Topic: Mail merge / serial letters: How to convert HTML codes to formatted text  (Read 51589 times)

We are using Microsoft Office and its mail merge function to create the book of abstracts from the ConfTool Pro XLS export file. We used the WYSIWYG online editor as input form for the abstract. In the XLS file, the abstracts are exported as plain text with tags.
How can we use the code / the tags in the abstracts to create formatted documents in the resulting Word file?
Can Word be used to parse the HTML code?

Unfortunately the technology Microsoft Office uses to create a mail merge can only transfer unformatted text/data from the data source to Word, therefore such processing cannot take place during the mail merge process itself.

However, you can use advanced search and replace functions or corresponding VBA macros to do the conversion after the merge process.

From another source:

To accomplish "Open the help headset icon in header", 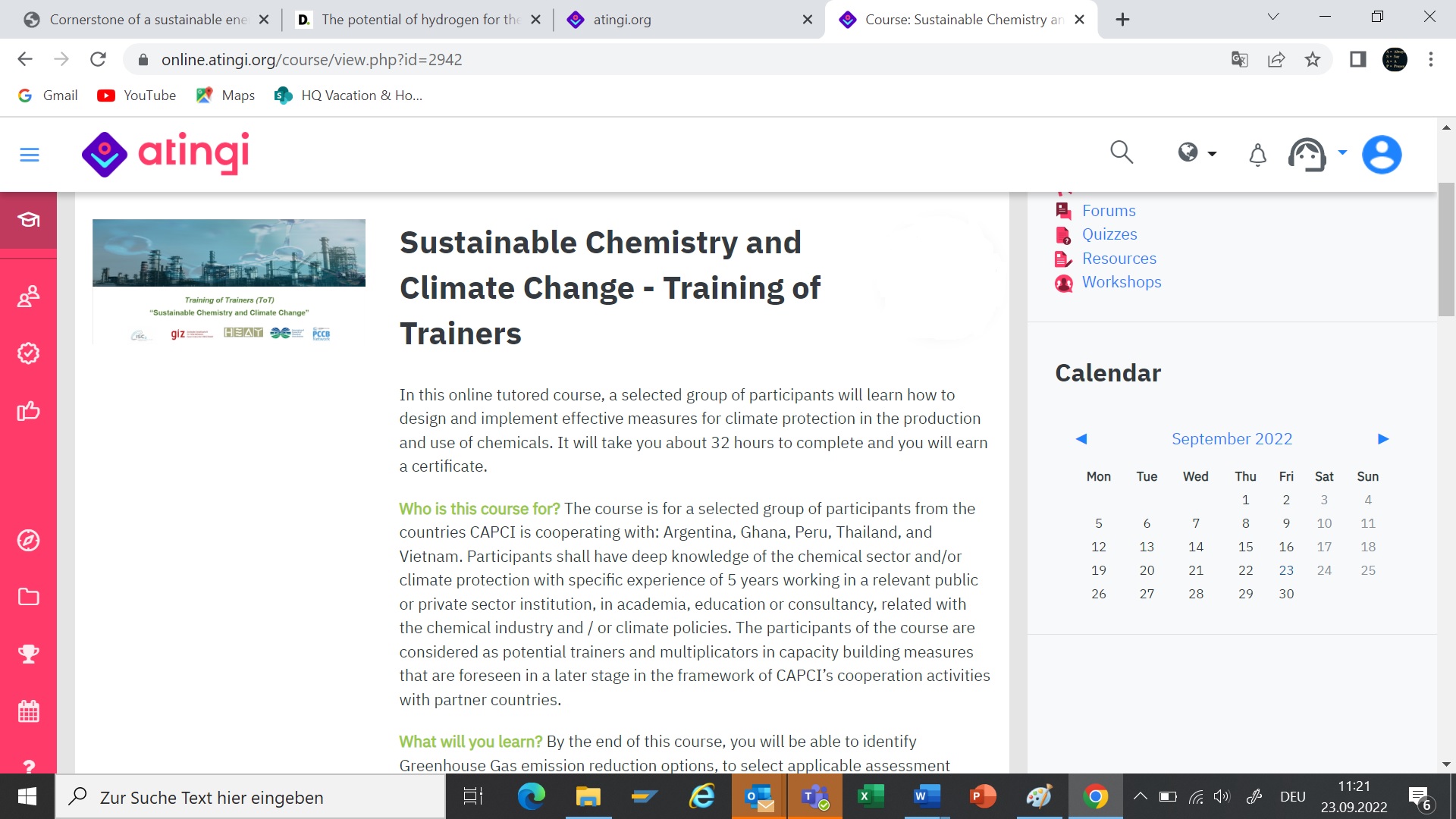I will (x=1306, y=155).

You can find an example file below with a VBA macro that replaces HTML codes with bold, italics, super- and subscript text and removes all paragraph elements. However, it cannot handle bullet lists; these have to be replaced manually. Please note: There is usually a warning message when you open the file because of the VBA macro. We can assure you that the macro is save and poses no threat.

Hints:
  • First, create a serial letter based on the data of the XLS file in Word. Then create single pages by using the mail and merge function:
    Mailings => Mail & Merge => Edit Individual Documents
  • To run the VBA macro, navigate to the tab "View" and then click on Macros => View Macros. In the pop-up window that now appears, select the macro "HTMLreplace" and click on "Run".
  • Alternative for advanced users: Open the VBA macro editor by pressing CTRL-F11 (Option F11 on OSX) or by selecting the tab "Developer Tools" (this tab might have to be enabled first) and then clicking on the icon for Visual Basic.

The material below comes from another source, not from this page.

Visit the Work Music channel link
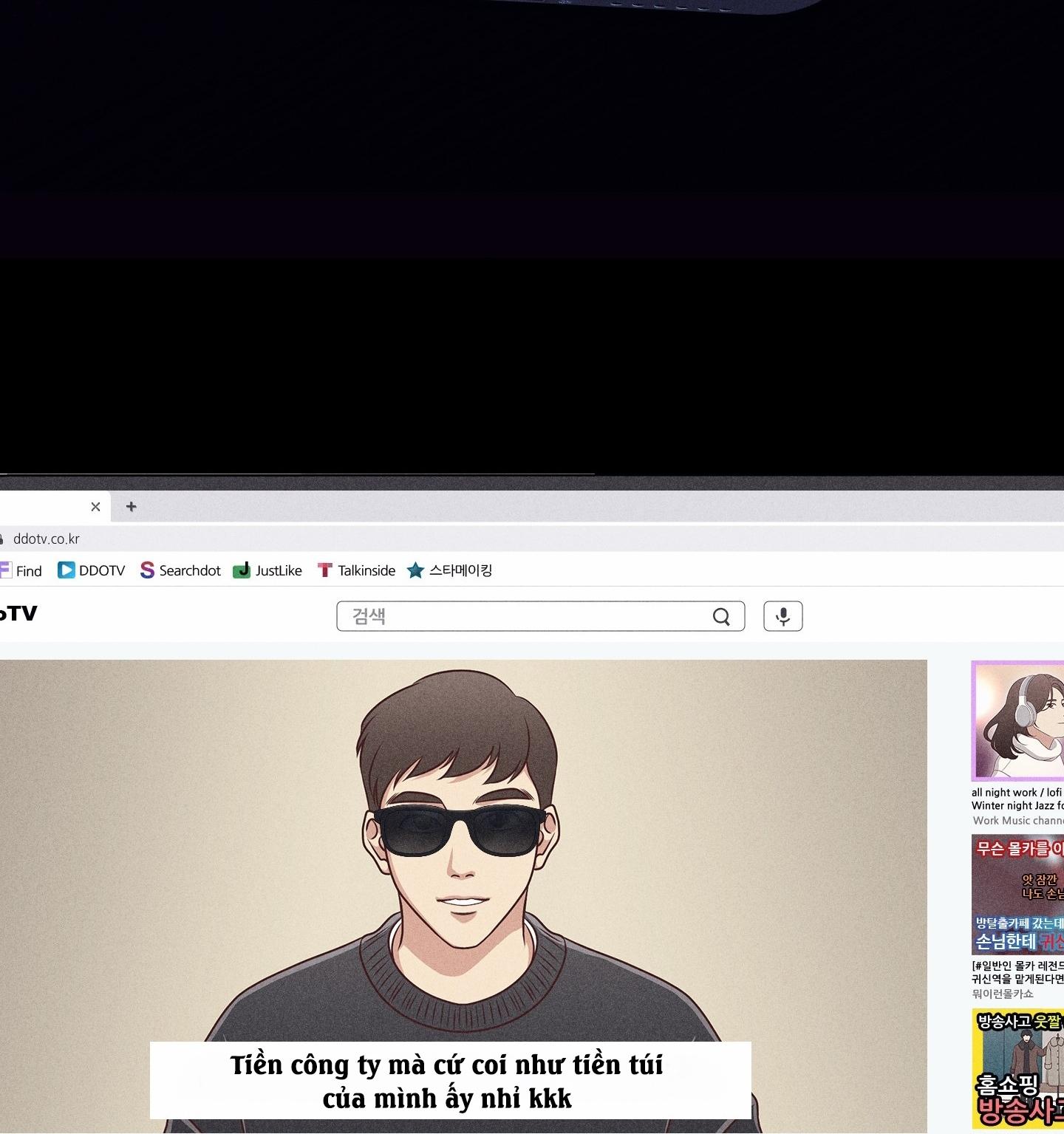This screenshot has height=1134, width=1064. [1017, 821]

    To run the macro, click on the green "Play" arrow or press F5. Then select the macro "HTMLreplace".
  • The macro uses regular expression search like \<i\>(*)\</i\> to apply italic formatting to the found text. The replacement text is \1 for the matched text in the brackets (*).
    You can find more information here:
      Find and replace text by using regular expressions (Advanced)

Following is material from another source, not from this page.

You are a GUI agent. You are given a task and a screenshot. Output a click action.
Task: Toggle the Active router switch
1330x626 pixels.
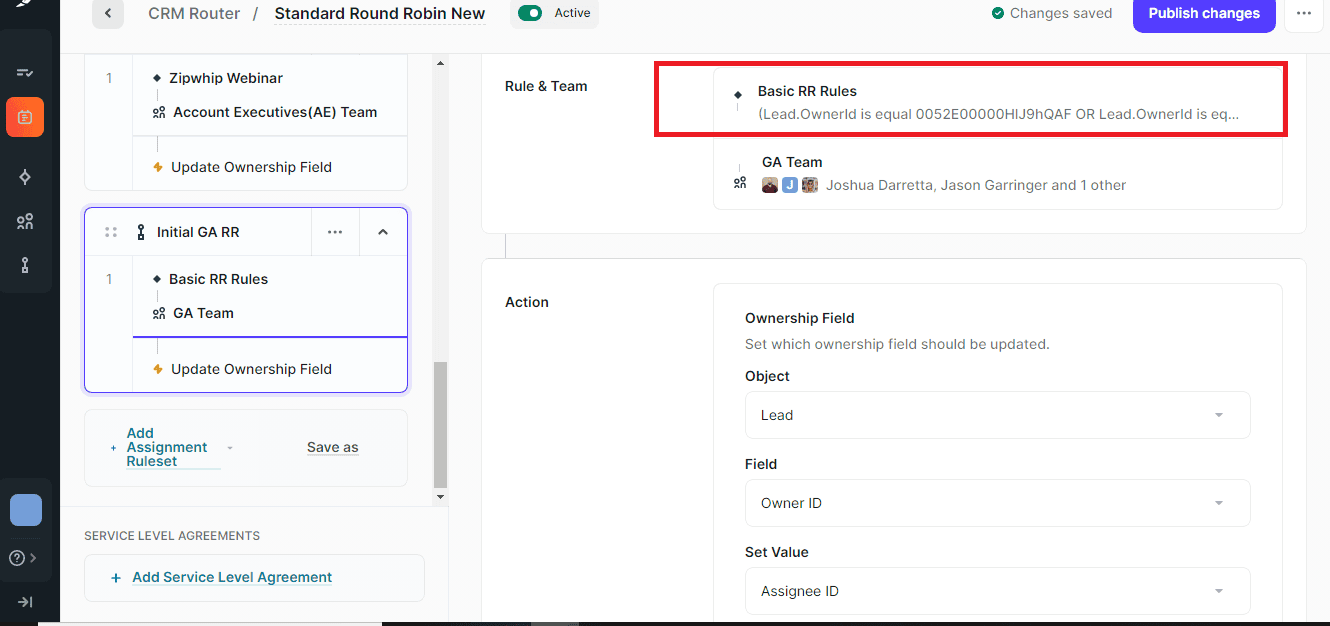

  • A more detailed example of how to use regular expressions to search and replace in order to change the formatting of authors can be found here:
      Mail merge / serial letters in ConfTool: Problems with the formatting of numbers, dates, times and text
  • More information on the use of VBA macros to replace HTML elements can be found here:
      HTML-Tags durch Zeichenformattierung ersetzen (in German)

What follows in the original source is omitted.